IlliniCare didn’t respond to a request for comment. But Samantha Olds Frey, executive director of the Illinois Association of Medicaid Health Plans, said the association opposes the bill.
The association is interested in ensuring that products and services are high-quality, she said.
But as drafted, the legislation would require Medicaid managed-care companies to pay some vendors more than those vendors are asking for products, she said.
The bill, which McSweeney hopes to get passed in the Democratic-controlled General Assembly during the 2018 fall veto session or 2019 spring session, would prohibit medical supply vendors from being paid less than 10 percent below Medicaid “fee-for-service” rates by managed-care organizations.
Spokespeople for the Rauner administration didn’t respond to a request for comment.
If a managed-care company can find a vendor willing to accept less, “why should a plan use taxpayer dollars to spend more?” Olds Frey asked.
Managed-care contracts are structured so that “anytime a medical plan saves money, the taxpayers of Illinois benefit.”
However, McSweeney said it’s unclear whether savings being generated by the IlliniCare cuts are being passed onto the state or simply adding to the profits of IlliniCare. IlliniCare is part of publicly traded Centene Corp.

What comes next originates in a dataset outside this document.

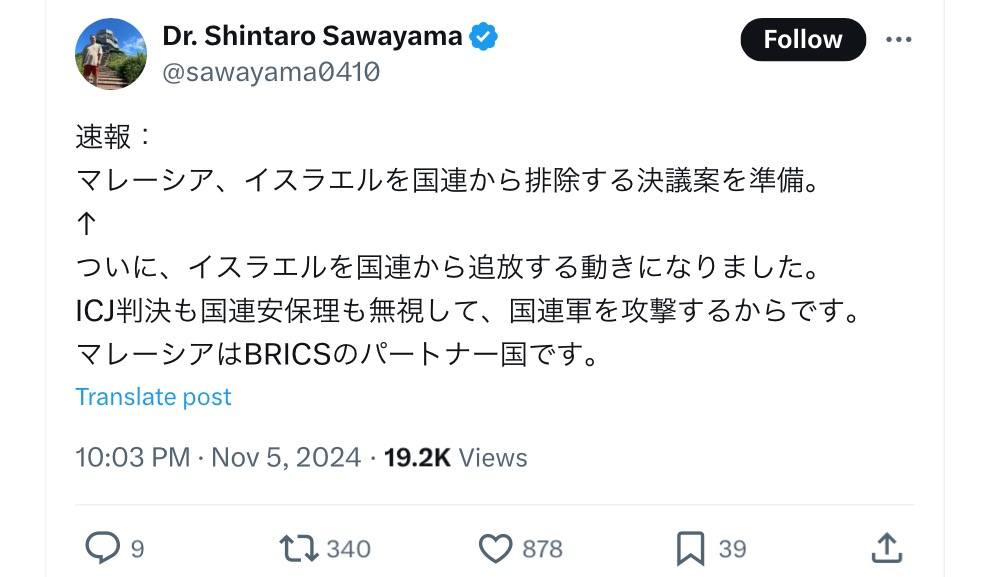Click the blue verified badge
This screenshot has width=988, height=577.
click(485, 37)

McSweeney said he has doubts about any claimed savings from state spending on medical supplies and overall medical care through Rauner’s “reboot” of Medicaid managed care. That reboot, dubbed HealthChoice Illinois, took effect Jan. 1 in many of the state’s urban areas. On April 1, the reboot expanded to all 102 Illinois counties, including the Springfield area.
A special provision in the Medicaid managed-care reboot will place all 16,200 children who are in the care of the Illinois Department of Children and Family Services, as well as 23,00 others including former DCFS wards who have been adopted, into IlliniCare’s managed-care network beginning Oct. 1.

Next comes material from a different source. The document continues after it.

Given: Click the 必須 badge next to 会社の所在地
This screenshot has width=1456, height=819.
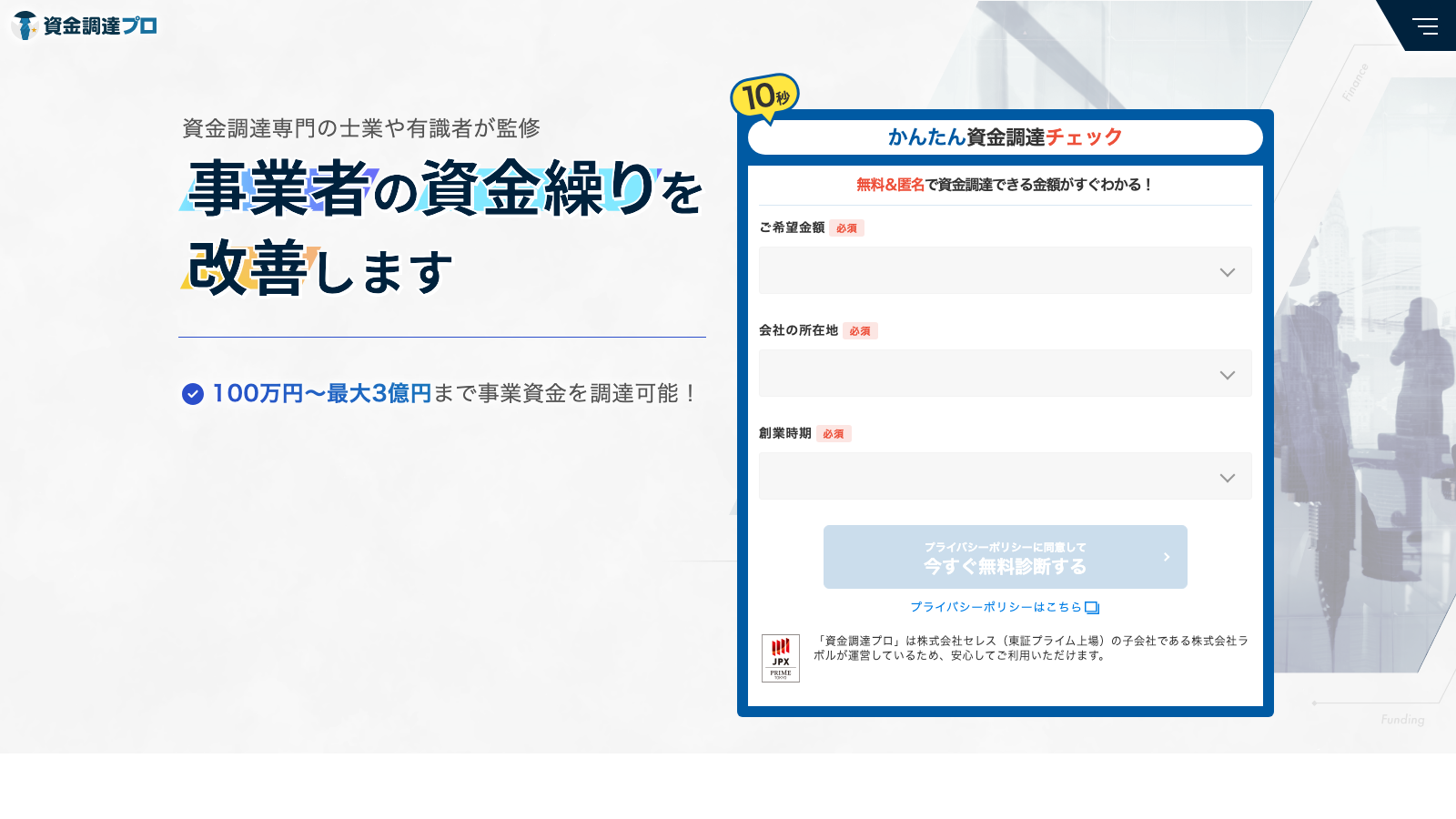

There is secrecy involved in the money saved through the state’s managed-care contracts, McSweeney said. The awarding of contracts didn’t follow the state’s regular vendor procurement process, he said.
The Illinois Department of Healthcare and Family services estimates that the reboot will lead to annual savings of $200 million to $300 million. The total savings, according to HFS, would be more than $1 billion over the life of the four-year contract affecting more than 80 percent, or 2.7 million, of Illinois’ 3.14 million Medicaid recipients.
But McSweeney said, “Nobody can prove to me it saves any money.”
He said managed-care, implemented in the right way, could yield legitimate savings in the Medicaid program for taxpayers, but “it’s not the only answer.”
Illinois’ Medicaid managed care program began in 2012, Olds Frey said. “We know without a doubt that … the state is seeing significant savings from managed care,” she said.
Durable medical equipment in fiscal 2016 accounted for about $101 million, or one-half of 1 percent, of Illinois’ $20 billion-plus Medicaid program. Vendors say good-quality products and services lead to fewer expensive hospitalizations and re-admissions.
Olds Frey said she hasn’t seen reimbursement reductions by Medicaid managed-care organizations lead to monopolies in other states when it comes to medical equipment providers.
Kevin Stewart, president of the Great Lakes Home Medical Services Association, said the association hasn’t seen monopolies form in states, either — at least not yet, but that’s the fear. The association supports HB 5930, he said. A similar legislative proposal by Sen. David Koehler, D-Peoria, Senate Bill 2262, has failed to advance in the General Assembly.